I want to encourage you again, to read the Gil, et. al paper as it sets the stage for many of the things coming over the summer and over the course of your academic careers to come. Reiterating the conversation about FAIR notebooks, I would also recommend you:

PYTHONISTAS UNITE!

It is encouraging to see that Python is making its way into your coursework, as I see informally that nearly all of you are getting at least some exposure to it. Please know that in terms of the geosciences, Python is important for a number of reasons, but one of the most important is that there is really strong support for it in the multitude of libraries and code repositories using it to solve geoscience problems.

I wanted to point out there are so many great repositories on Github for using Python in the Geosciences, but here are three you are strongly encouraged to bookmark:

  • python_for_geosciences repository contains a number of really good notebooks from introductory Python, to maps, time series, and much more. You might view it more comfortably with NBViewer;
  • Awesome Open Geoscience is a really strong resource that neatly organizes the things you need to know. The list is openly curated, and there are a number of really nice resources including the “Basic Geoscience Cheatsheet” one-pager that you may (or may not) find useful.
  • Research Computing in Earth Science graduate course website at Columbia University. This course hits the mark with where things are going with Python and computing in general. You will want to take some of the content very seriously in applying what you learn to your future skills and goals as 21st century graduate students and scientists.

WHY GITHUB, AGAIN?

We will be using JupyterHub in the workshops like last year, and in order to use the environment, you will need to get your a Github account set up . As I mentioned in the introduction, Github is (arguably) the place for open source software on the Internet, and it is increasingly the place where computational digital scholarship is happening. Many scholars are using Github to share their research in the open, since it is a platform that is conducive to sharing software assets of all kinds, from code, to text files, papers, preliminary results, datasets, visualizations, etc.
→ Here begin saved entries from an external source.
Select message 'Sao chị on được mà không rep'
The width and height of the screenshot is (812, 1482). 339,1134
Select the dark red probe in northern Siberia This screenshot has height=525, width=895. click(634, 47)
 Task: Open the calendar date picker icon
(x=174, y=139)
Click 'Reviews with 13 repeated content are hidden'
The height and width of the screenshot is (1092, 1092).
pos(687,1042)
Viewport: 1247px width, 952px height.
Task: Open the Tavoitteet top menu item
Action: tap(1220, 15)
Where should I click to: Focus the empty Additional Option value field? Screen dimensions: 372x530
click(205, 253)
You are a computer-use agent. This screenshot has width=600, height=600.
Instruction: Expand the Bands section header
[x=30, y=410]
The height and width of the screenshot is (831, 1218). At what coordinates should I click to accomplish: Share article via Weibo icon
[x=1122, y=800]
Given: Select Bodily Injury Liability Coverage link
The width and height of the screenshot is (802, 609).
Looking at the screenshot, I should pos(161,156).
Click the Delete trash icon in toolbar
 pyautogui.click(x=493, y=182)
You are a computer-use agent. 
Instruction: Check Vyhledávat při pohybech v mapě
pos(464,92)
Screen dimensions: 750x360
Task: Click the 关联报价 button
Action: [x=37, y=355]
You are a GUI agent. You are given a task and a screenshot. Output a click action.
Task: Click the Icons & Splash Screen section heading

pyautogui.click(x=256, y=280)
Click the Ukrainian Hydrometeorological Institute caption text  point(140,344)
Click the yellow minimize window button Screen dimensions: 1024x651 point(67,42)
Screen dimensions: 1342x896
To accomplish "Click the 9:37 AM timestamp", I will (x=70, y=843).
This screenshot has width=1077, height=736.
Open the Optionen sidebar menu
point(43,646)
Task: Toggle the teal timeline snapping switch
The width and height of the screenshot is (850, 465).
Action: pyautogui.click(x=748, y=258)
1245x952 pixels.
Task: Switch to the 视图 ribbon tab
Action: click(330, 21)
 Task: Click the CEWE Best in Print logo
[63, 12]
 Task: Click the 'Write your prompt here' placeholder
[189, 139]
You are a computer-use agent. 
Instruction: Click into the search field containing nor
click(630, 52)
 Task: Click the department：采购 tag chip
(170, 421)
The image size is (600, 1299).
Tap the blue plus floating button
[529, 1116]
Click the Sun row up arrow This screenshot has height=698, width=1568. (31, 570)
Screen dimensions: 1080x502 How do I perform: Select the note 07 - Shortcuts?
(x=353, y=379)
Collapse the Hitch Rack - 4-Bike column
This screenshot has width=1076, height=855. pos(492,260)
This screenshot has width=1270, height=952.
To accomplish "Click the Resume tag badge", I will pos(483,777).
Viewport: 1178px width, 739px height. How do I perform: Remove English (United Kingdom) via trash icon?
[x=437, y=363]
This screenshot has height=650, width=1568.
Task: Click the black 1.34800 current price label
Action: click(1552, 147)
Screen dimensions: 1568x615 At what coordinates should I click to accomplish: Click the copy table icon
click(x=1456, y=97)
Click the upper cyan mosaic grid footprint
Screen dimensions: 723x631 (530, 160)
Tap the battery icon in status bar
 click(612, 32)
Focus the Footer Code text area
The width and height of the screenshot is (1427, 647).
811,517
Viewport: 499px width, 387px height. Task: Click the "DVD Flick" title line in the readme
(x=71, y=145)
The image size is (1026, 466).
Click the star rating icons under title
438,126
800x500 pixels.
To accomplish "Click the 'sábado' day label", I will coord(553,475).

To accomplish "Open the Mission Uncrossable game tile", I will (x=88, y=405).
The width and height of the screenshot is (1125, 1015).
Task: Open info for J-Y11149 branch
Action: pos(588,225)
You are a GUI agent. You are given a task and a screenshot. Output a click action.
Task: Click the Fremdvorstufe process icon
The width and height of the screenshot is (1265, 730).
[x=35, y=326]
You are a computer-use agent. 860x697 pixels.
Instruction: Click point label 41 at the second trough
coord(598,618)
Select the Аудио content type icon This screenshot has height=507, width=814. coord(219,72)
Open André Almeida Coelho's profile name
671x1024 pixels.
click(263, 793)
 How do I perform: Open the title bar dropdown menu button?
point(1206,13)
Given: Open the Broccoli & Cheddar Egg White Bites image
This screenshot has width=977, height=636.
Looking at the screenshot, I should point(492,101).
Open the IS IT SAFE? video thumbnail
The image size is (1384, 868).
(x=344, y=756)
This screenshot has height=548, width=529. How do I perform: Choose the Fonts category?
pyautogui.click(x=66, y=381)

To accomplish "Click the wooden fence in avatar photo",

LOOKING AHEAD TO (WEEK 1) WORKSHOP 1

FOR NEW PROTÉGÉS

There is one thing that you can be certain of as your career in atmospheric and geo- science progresses: you will need to be familiar with formulating computational solutions to problems. So what is this computational thinking anyway? Quite simply, it is algorithmic thinking, or ways to develop solutions to problems that (mainly computers, but sometimes humans) can carry out. It is thinking about how to break a problem down so that you can identify the key abstractions of the problem, and to apply the computational tools necessary to approach those abstractions effectively and efficiently. It isn’t really about “programming”, per sé, since a good “computational solution”, can be programmed on any machine and in any language.

It is also developing a way of thinking at capitalizes on scaling your solution to work on larger problems efficiently. Computational thinking is not restricted to computer science, indeed, nearly all modern scientific domains rely on computers to solve a myriad of complex problems — arguably we are at an epoch in civilization where, perhaps, that reliance is permanent — and now even the humanities has turned a computational leaf.

  • For workshop 1 (AM) this week, we’re going to start to explore some core concepts in computational thinking and problem solving, especially around problem abstraction and decomposition.

FOR RETURNING PROTÉGÉS

Our friends at Unidata have graciously provided a JupyterHub-based computational platform for us to conduct our workshops. This playground requires that you use your Github account (created last year) to gain access to the JupyterHub where you are free to not only explore the many tutorials already provided by Unidata, but also to work on code of your own. Access to the Hub will (at least for now), only be available through the summer.

Unidata is a UCAR Community Program (UCP) operating with support from the NSF “[that] has been providing data, software tools, and support to enhance Earth System education and research”1. Among other things, they manage and maintain cloud infrastructure for geoscience-related data and software, as well as develop a number of software modules in a variety of languages, specifically related to manipulating geospatial, atmospheric and meteorological data. From your university courses, you might have used NetCDF (Network Common Data Format) —which is a data format that UCAR and Unidata developed in 1989. NetCDF is still currently maintained and developed here at UCAR within Unidata. If you are not familiar with NetCDF, you may want to check out this demo of loading NetCDF data and plotting a four panel map.

  • For workshop 1 (PM) this week we’ll explore the JupyterHub enviroment and a few of the included tutorials, so make sure you have your Github account (and check out the email about logging in).